Ob man Gewinne macht oder nicht, ist letztlich eine Frage der Kompetenz - egal auf welchem Gebiet. Und es gibt ohne Zweifel mehrere Ansätze, die völlig unterschiedlich sind und dennoch alle zum Erfolg führen können.
Auf all diesen verschiedenen Gebieten kann man sich Kompetenz erarbeiten. Die Anforderungen sind allerdings sehr unterschiedlich (und auch die Erfolgsaussichten). Die Tatsache, dass es so viele Charttechniker und so wenig Fundamental-Strategen gibt, liegt IMHO daran, dass die Anforderungen zum Erstellen von Chartanalysen ungleich geringer sind als die zur fundamentalen Beurteilung einer Firma, der Wirtschaft, Volkswirtschaft, Weltwirtschaft, Zinsentwicklung, Konjunkturlage usw.
Chartanalysen erstellen kann im Prinzip, gehässig gesagt, jeder halbwegs grafisch Begabte - egal ob Designer, Kartograph oder Malermeister. Man muss - noch gehässiger gesagt - nur Striche verlängern, Dreiecke erkennen und bei der Elliott-Theorie bis fünf zählen können. Von der Sache (dem Underlying) muss man absolut nichts verstehen. 100-%ige Charttechniker VERWEIGERN sogar zuweilen, sich Wissen zum Underlying anzueignen, um sich nicht von ihrer Systematik abbringen zu lassen. Im Grunde kann aber auch ein Computer bei beliebigen Angaben von Werten auf der x- und y-Achse nach Chartkriterien eine Chartanalyse erstellen: zu Äpfeln, Birnen, Zitronen, Aktien, Schweinebäuchen, Zinsen, Inflation, Öl, Gold - was auch immer. Und er muss nicht "wissen" was er da eigentlich macht, sondern nur bewährte graphische Grundregeln anwenden.
Klar haben Chart-Analysten, sofern sie auch Volumen und statistische Indikatoren berücksichtigen, passable bis gute Erfolgschancen. Für Charttechnik spricht auch, dass sie eine eingebaute Fehlerkorrektur hat, die Verluste minimiert - da es ja immer auch ein Stopp-Loss gibt (oder zumindest geben sollte).
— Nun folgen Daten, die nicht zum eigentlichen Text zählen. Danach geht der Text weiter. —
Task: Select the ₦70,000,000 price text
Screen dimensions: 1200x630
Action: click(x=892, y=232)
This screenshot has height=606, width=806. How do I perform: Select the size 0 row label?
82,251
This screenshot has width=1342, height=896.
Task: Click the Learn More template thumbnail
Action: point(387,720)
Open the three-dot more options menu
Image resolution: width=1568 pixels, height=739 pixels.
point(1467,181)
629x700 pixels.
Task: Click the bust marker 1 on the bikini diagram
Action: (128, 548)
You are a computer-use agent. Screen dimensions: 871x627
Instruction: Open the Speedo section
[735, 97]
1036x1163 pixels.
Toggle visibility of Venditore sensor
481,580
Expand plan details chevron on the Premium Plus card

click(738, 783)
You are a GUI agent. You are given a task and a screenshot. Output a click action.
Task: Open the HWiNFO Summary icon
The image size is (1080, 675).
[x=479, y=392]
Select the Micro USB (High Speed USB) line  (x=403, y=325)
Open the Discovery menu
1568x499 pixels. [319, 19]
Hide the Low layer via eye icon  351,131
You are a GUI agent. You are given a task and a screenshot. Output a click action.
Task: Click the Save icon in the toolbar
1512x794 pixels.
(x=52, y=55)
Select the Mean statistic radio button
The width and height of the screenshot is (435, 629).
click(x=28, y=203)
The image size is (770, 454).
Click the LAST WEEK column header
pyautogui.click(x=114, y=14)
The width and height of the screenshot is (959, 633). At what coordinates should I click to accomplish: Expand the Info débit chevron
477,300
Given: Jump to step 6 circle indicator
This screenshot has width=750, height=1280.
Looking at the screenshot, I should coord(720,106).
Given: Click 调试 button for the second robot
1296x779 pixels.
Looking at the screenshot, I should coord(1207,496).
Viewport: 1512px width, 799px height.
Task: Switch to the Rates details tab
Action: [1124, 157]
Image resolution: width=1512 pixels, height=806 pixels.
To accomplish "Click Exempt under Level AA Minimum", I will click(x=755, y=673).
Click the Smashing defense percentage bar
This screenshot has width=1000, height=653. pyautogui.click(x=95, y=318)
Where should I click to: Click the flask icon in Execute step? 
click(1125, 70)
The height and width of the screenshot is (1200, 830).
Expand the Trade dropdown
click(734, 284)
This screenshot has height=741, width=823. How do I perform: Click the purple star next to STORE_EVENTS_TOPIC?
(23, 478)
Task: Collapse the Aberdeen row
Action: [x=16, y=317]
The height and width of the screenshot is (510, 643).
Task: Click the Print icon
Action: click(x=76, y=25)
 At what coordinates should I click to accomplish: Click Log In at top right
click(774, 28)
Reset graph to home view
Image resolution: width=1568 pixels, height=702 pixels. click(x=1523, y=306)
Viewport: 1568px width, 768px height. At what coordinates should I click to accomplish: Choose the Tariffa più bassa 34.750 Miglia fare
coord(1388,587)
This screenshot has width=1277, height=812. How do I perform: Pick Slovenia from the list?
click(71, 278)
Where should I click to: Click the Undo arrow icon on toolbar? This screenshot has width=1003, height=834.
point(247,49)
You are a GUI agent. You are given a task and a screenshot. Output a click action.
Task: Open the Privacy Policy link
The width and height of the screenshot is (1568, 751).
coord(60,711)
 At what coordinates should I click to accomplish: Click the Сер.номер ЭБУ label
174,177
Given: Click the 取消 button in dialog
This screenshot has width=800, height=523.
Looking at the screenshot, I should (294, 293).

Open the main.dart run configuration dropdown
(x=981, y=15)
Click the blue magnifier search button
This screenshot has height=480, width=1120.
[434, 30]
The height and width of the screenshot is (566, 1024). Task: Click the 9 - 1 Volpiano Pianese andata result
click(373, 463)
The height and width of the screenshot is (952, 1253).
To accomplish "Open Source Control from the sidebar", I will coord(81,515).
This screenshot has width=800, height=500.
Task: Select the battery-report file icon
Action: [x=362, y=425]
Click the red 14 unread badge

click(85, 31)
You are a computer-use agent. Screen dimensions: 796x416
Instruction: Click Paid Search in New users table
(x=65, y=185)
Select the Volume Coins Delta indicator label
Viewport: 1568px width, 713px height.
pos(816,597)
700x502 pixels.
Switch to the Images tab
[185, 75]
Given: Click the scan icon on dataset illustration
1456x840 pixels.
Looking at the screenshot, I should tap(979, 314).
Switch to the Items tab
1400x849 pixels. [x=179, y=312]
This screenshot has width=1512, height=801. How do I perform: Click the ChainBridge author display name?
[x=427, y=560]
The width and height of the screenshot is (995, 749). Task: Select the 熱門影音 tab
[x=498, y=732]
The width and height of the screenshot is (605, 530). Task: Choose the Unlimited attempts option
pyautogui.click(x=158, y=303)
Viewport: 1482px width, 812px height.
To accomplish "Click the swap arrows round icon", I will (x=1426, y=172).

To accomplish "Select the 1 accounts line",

Warren Buffett hingegen hat Stopp-Loss-Order nicht nötig, wenn er Firmen kauft oder sich daran beteiligt. Er macht die Hausaufgaben halt vorher. Buffett beschränkt sich bei seinen Analyse im Wesentlichen auf die Firmen selbst und gibt wirtschaftlichen Rahmendaten wie Zinsen und Konjunktur kein so großes Gewicht. Die Analysen der von ihm gekauften Firmen führt er allerdings ähnlich genau durch wie jemand, der diese Firma komplett übernehmen will. Danach hält er sie durch dick und dünn - im Vertrauen darauf, dass die Gesamtwirtschaft langfristig wächst. Da er zudem ein sehr breites Portfolio hatten, werden Fehler, die er ja auch macht, statistisch gut ausgemittelt.
Seine Erfolgsbilanz: Berkshire-Aktien stiegen von 19 Dollar in den 1970-er Jahren auf jetzt 100.000 Dollar (es gab nie einen Stocksplit). Von einer solchen Performance können Charttechniker NUR TRÄUMEN.
Last not least glaube ich, dass bei Fundamentbewertern die Erfolgsquote höher ist als bei Chartanalysten. Letzter machen, sofern sie zu den Daytradern zählen, ja zu 90 % Verluste, nur 10 % machen Gewinne. Bei den "Fundamentalisten" dürfte es eher umgekehrt sein.